▶ [TASK DETAILS]:
After finding the line that holds "This screenshot has height=235, width=447." below, set down that line and the rest through the final one exactly, leaving the pictures out.
::: DATA EXTRACT
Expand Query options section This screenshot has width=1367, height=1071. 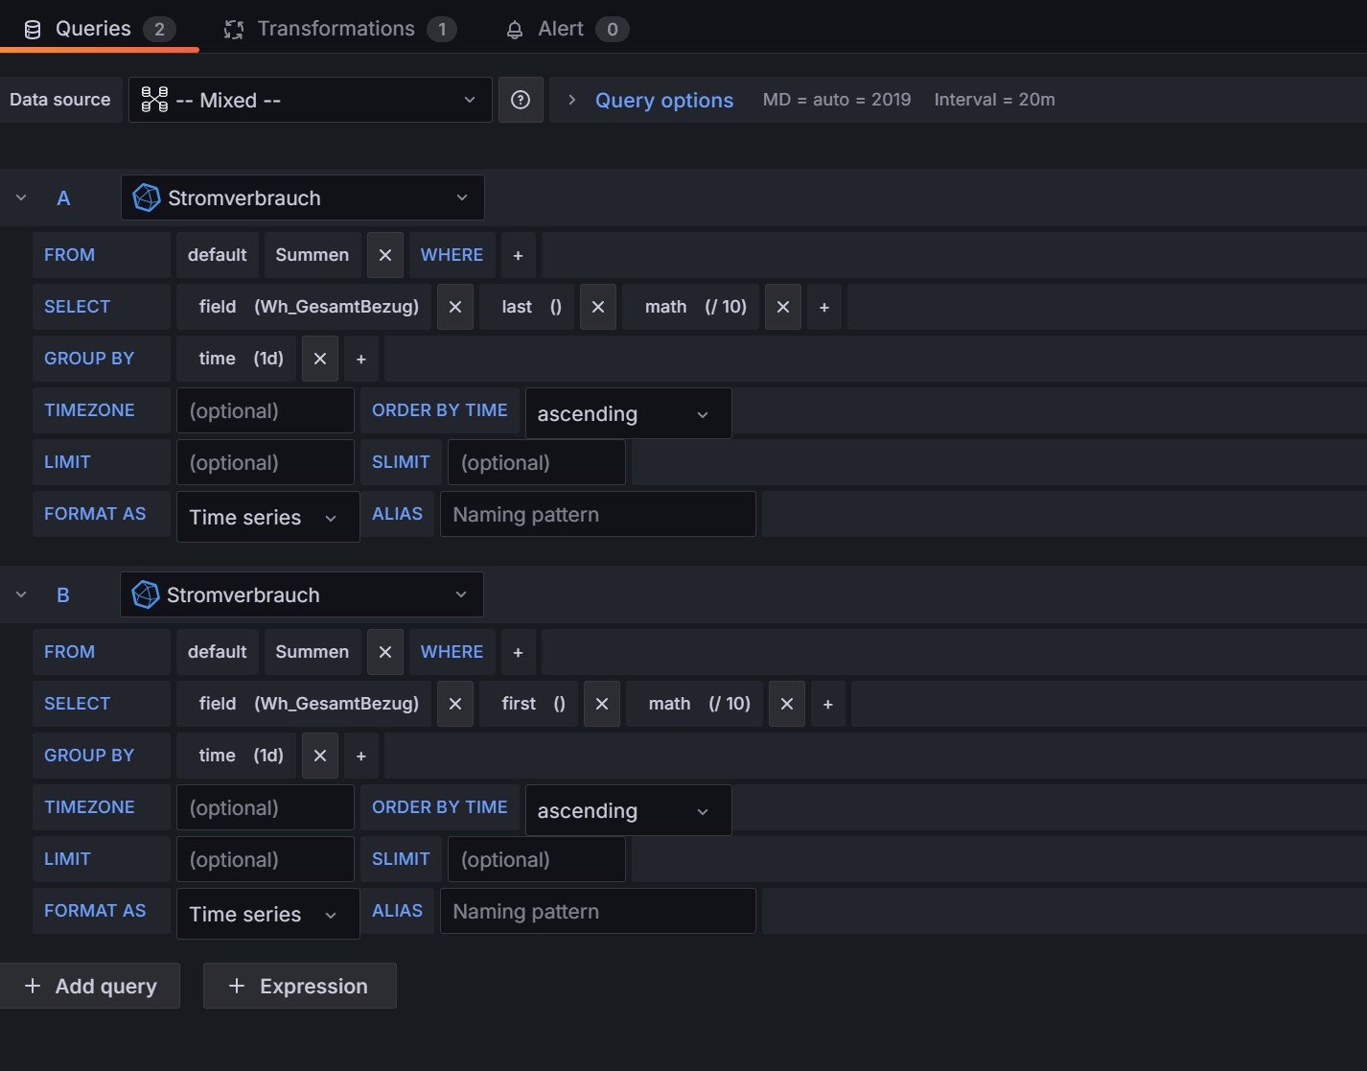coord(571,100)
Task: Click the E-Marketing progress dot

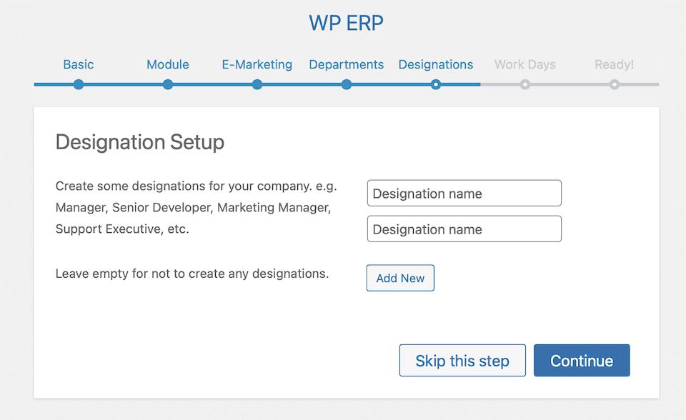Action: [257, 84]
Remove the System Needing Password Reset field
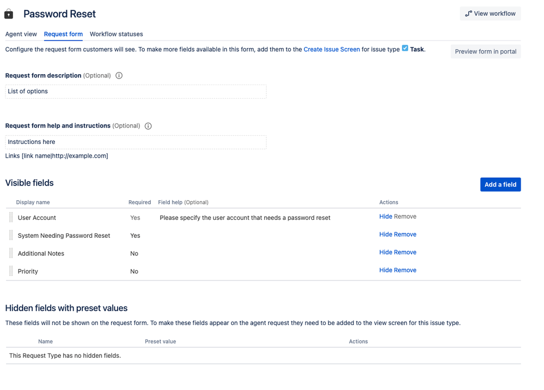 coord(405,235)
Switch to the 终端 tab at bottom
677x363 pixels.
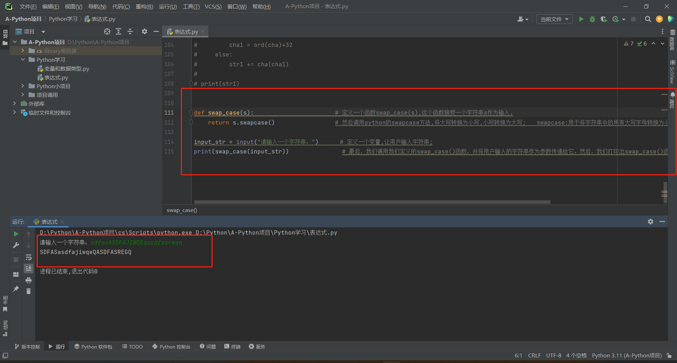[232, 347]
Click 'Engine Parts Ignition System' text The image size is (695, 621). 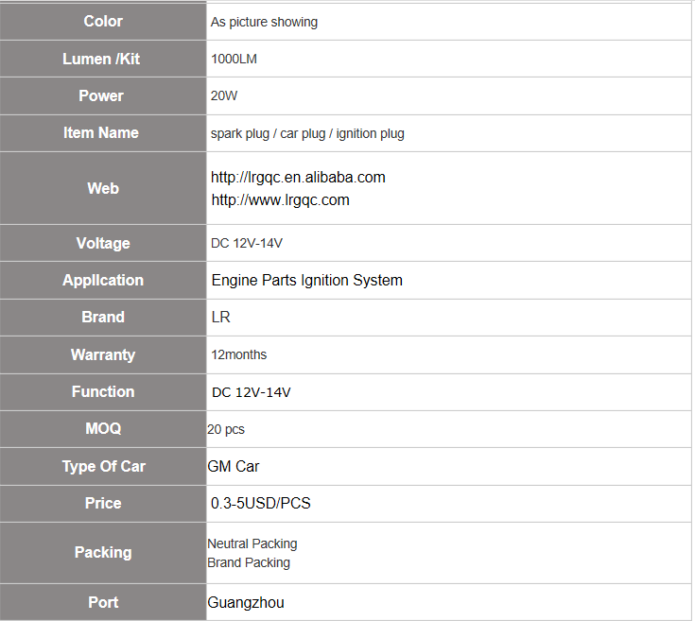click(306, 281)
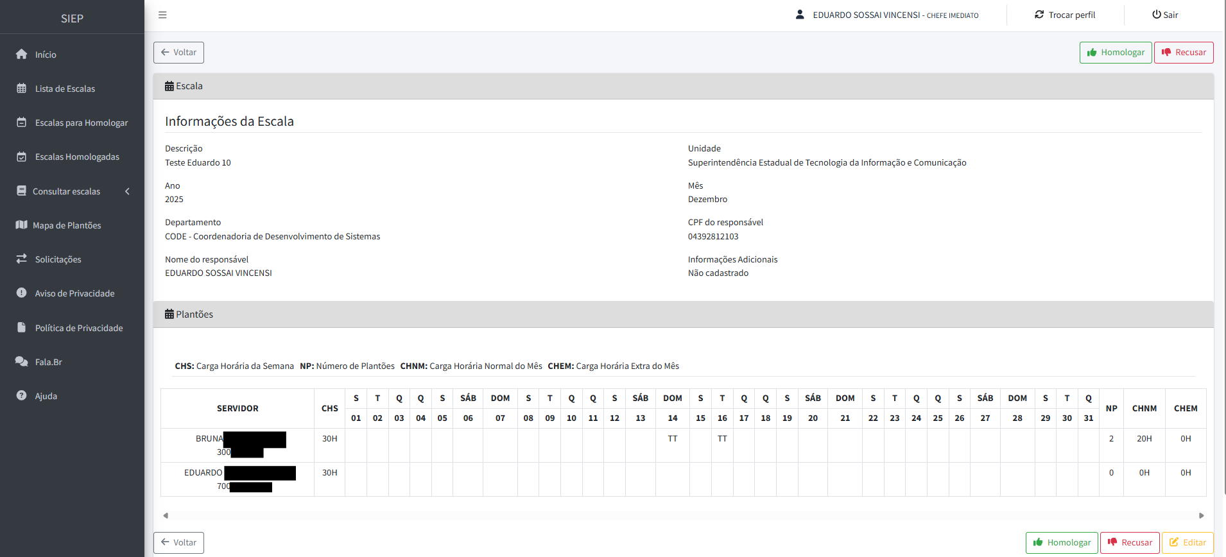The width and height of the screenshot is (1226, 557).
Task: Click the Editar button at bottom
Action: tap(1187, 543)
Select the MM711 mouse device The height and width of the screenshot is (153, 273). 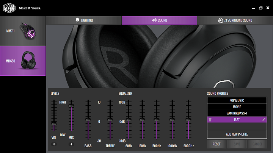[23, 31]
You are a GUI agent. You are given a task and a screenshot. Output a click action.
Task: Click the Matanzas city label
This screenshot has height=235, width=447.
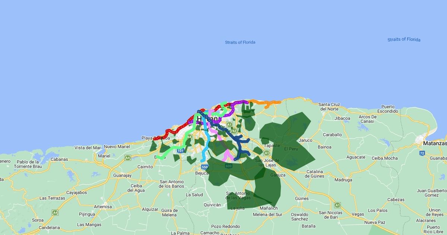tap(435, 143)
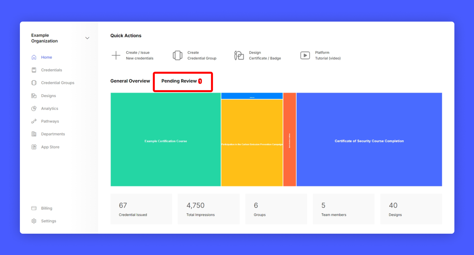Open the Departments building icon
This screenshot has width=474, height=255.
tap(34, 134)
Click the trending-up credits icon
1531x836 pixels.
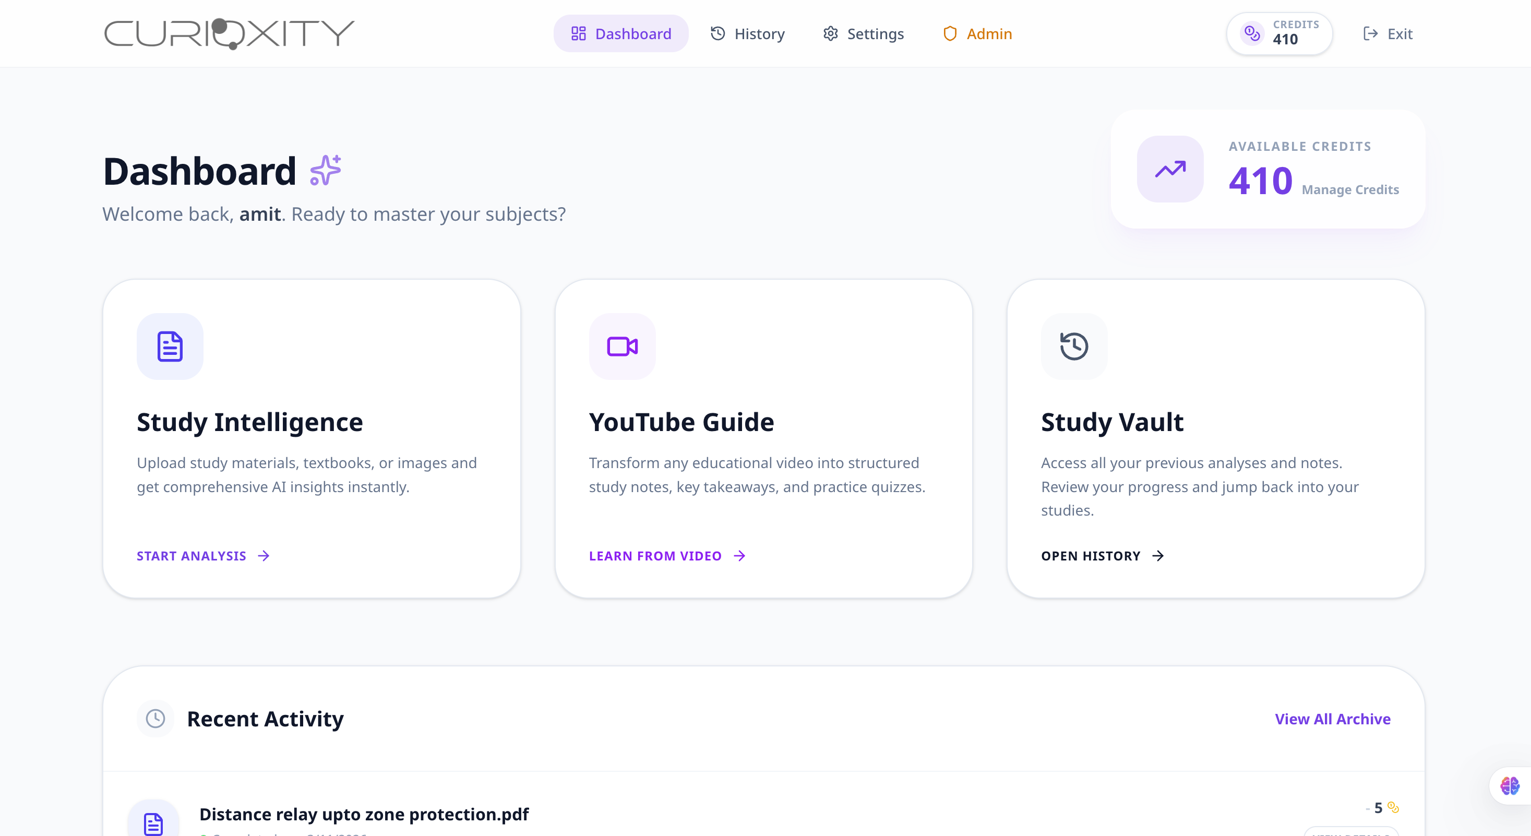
::::::
▶ [EXERCISE RESPONSE]:
This screenshot has height=235, width=447.
tap(435, 143)
Open the Departments building icon
This screenshot has width=474, height=255.
tap(34, 134)
Click the trending-up credits icon
1531x836 pixels.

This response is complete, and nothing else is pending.